I was asking more in general if people took issue with the dependency list.
I agree that URLT should not depend on web-encodings.

> Also, my implementation is not quite right. It escapes more characters than
>>> is strictly required. path segments have the following ABNF:
>>>       path_segments = segment *( "/" segment )
>>>       segment       = *pchar *( ";" param )
>>>       param         = *pchar
>>>       pchar         = unreserved | escaped |
>>>                       ":" | "@" | "&" | "=" | "+" | "$" | ","
>>> Also, . and .. are allowed in a path segment, but have special meaning.
>>> Not sure what we want to do about those. I like the property that *any*
>>> String value is automatically escaped and has no special meaning. So the
>>> same should be true for '.' and '..'. But if you do need to use '.' and '..'
>>> for some reason, there is no mechanism to do it in the current system.
>>> Though I am not sure what a compelling use case would be, so I am ok with
>>> just not allowing them for now.
>>> I'm not sure if they have meaning at the HTTP level. At the HTML level,
>> they specify relative paths, but I don't think they mean anything once it
>> enters HTTP.
>  I'm not sure what to do with this information.
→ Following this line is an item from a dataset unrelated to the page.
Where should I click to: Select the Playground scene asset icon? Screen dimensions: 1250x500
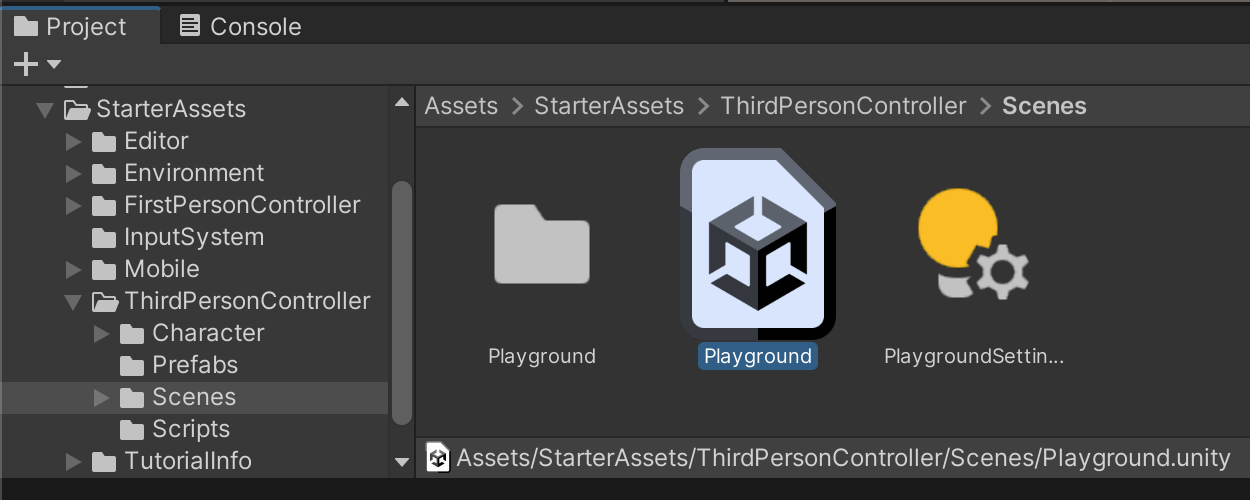pos(757,243)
It is true that they may be
> normalized by the browser before they are passed to the server. But urlt is
> being used primarily to create URLs that will be used in HTML pages. So, I
> think will still have to decide what to do with them.. Also, we shouldn't
> assume that the client normalized the .. stuff. Perhaps a malicious client
> won't in the hopes that it can retrieve
> http://example.com/../../../../etc/passwd or something.
> - jeremy

What I meant to say is I think we should just leave the . and .. in the data
and let the client deal with it, which I *think* is what you're saying.

If I'm not mistaken, I think that addresses all the issues on the table; is
there anything left to decide? I look forward to seeing a sample URLT :).